Hello,
The Mbed TLS team is soliciting feedback on a proposed change of our contributor acknowledgement policy.
Background: our current policy is to acknowledge all contributors who are not Arm employees in the ChangeLog files. This is a tradition that dates back from when the version control history of Mbed TLS (then PolarSSL) was not public.
Proposed change: the ChangeLog file will no longer mention who contributed a patch (“Contributed by …”). A patch will require a ChangeLog entry only if it makes a user-visible changes, regardless of who contributed it. We will still credit reporters in the ChangeLog file, at least for security issues.
Rationale: the ChangeLog file had a dual purpose: informing users, and acknowledging contributors. It will now have the single purpose of informing users. There are better ways of acknowledging contributors nowadays: the Git history is public, and your contributions are visible from your GitHub profile. (Note that we don't squash commits, and attempt to preserve authorship as much as possible when we have to rebase a patch.) Furthermore, writing a good ChangeLog entry often turns out to require some back-and-forth, so lessening this requirement will make it easier to accept contributions and to merge them faster (this is in fact our primary motivation for the change).
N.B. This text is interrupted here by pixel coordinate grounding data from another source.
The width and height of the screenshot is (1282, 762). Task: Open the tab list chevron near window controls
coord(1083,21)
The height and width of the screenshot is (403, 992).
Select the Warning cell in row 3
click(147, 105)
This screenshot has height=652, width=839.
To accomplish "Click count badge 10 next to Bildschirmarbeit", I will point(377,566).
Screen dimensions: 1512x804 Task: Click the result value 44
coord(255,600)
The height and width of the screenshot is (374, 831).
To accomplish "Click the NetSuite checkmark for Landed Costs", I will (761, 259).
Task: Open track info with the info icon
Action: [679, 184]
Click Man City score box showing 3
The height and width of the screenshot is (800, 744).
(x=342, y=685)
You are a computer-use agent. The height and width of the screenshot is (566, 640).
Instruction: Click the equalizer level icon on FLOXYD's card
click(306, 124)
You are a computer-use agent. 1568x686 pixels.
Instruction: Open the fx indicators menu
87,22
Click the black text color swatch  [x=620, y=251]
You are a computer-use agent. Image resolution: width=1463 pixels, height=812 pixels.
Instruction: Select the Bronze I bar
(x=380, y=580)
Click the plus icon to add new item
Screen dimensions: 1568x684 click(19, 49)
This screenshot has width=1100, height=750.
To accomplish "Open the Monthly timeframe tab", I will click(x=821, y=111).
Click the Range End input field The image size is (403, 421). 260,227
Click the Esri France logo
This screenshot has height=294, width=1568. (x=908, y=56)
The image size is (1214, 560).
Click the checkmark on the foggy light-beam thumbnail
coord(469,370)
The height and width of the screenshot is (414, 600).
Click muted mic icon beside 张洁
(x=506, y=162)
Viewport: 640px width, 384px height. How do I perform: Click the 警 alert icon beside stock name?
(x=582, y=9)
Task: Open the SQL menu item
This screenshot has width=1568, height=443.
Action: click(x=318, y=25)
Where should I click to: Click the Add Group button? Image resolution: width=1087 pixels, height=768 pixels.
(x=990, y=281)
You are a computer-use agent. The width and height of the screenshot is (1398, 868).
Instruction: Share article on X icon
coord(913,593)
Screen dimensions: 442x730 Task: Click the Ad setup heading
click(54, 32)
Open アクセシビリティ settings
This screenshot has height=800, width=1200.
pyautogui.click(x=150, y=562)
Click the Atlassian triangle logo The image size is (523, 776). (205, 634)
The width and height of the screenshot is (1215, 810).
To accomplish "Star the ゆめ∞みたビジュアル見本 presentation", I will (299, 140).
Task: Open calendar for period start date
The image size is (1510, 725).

We are also thinking of creating an acknowledgement page out-of-tree. It isn't clear yet what its scope would be, but it would include acknowledging contributions in the form of reviews, which we wish to encourage. (Please stay tuned for future announcements and discussions regarding the Mbed TLS review process.)
Question to potential contributors, or people who have participated in other open-source projects: do you think that there is any value in keeping acknowledgements in a file that is distributed with Mbed TLS? Is there any value in maintaining an exhaustive list of contributors in a form other than the Git history?